▶ Document section:
Set the notification mode times.begin is not 0, the first notification has a delay #5561

silenceJI · 2017-09-07T03:35:34Z

Expected Behavior

Current Behavior

There are three kinds of notifications for each of my monitoring items:

mail-notification:

object Notification "mail-notification" {
	import "mail-service-notification"

	host_name = "l-jyftest1.ops.beta.cn0"
	interval = 300.000000
	service_name = "check_load"
	times = {
		begin = 0.000000
	}
	users = [ "mika.liu", "yufeng.ji", "kai.duan", "liangliang.pan", "zhangj.zhang", "jiwei.zhao", "yinan.gao", "yankun.zhu" ]
	version = 1504145701.727930
	zone = "master"
}

push-notification:

object Notification "mail-notification" {
	import "push-service-notification"

	host_name = "l-jyftest1.ops.beta.cn0"
	interval = 300.000000
	service_name = "check_load"
	times = {
		begin = 0.000000
	}
	users = [ "qunaropspush" ]
	vars["userlist"] = "mika.liu,yufeng.ji,kai.duan,liangliang.pan,zhangj.zhang,jiwei.zhao,yinan.gao,yankun.zhu"
	version = 1504145701.562974
	zone = "master"
}

ivr-notification:

object Notification "ivr-notification" {
	import "ivr-service-notification"

	host_name = "l-jyftest1.ops.beta.cn0"
	interval = 300.000000
	service_name = "check_load"
	times = {
		begin = 900.000000
	}
	users = [ "qunaropsivr" ]
	vars["userlist"] = "mika.liu,yufeng.ji,kai.duan,liangliang.pan,zhangj.zhang,jiwei.zhao,yinan.gao,yankun.zhu"
	version = 1504145701.873894
	zone = "master"
}

The current situation has been found, ivr-notification when the first notification, there are some delays, than the "times.begin" set the time later.

Possible Solution

Now set the "times.begin = 900" will probably be delayed for more than 1 minute, if there is no way to solve, we may be in the normal begin time: "times.begin = 900" - 60s

Steps to Reproduce (for bugs)

as the picture shows:

Theoretically speaking, "ivr-notification" The first notice should be (19:39:51 + 15min) = 19:54:51;
but now "ivr-notification" The first notice is "19:56:10";

delay time: (19:56:10 - 19:54:51) = 1min 19s;

Context

Your Environment

Version used (icinga2 --version):

icinga2 - The Icinga 2 network monitoring daemon (version: r2.7.0-1)

▶ The data:
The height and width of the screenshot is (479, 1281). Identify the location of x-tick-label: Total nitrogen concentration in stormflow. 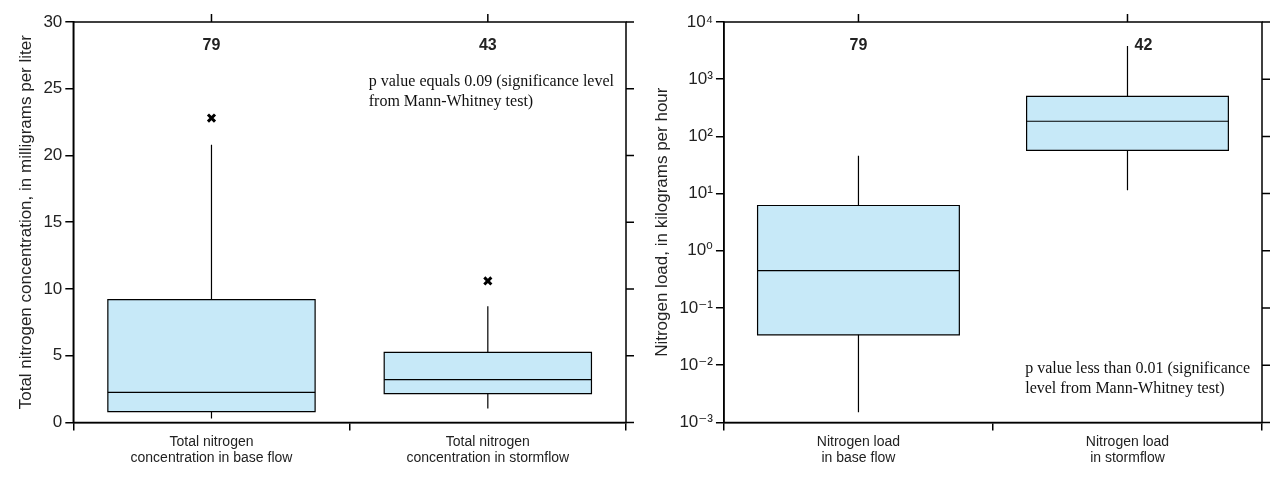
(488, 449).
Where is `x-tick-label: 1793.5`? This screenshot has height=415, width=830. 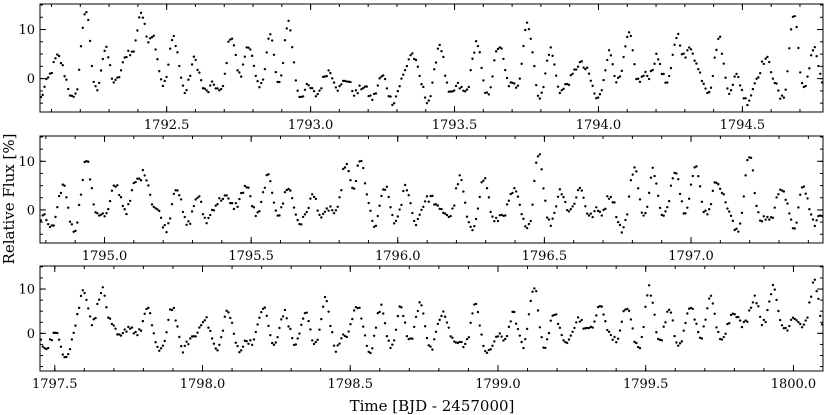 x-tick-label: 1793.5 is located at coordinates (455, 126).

▶ How to complete this task: Reproduce the passage of the Icinga notification delay report between "as the picture" and "daemon (version: r2.7.0-1)", inclusive.

▶ Answer space:
as the picture shows:

Theoretically speaking, "ivr-notification" The first notice should be (19:39:51 + 15min) = 19:54:51;
but now "ivr-notification" The first notice is "19:56:10";

delay time: (19:56:10 - 19:54:51) = 1min 19s;

Context

Your Environment

Version used (icinga2 --version):

icinga2 - The Icinga 2 network monitoring daemon (version: r2.7.0-1)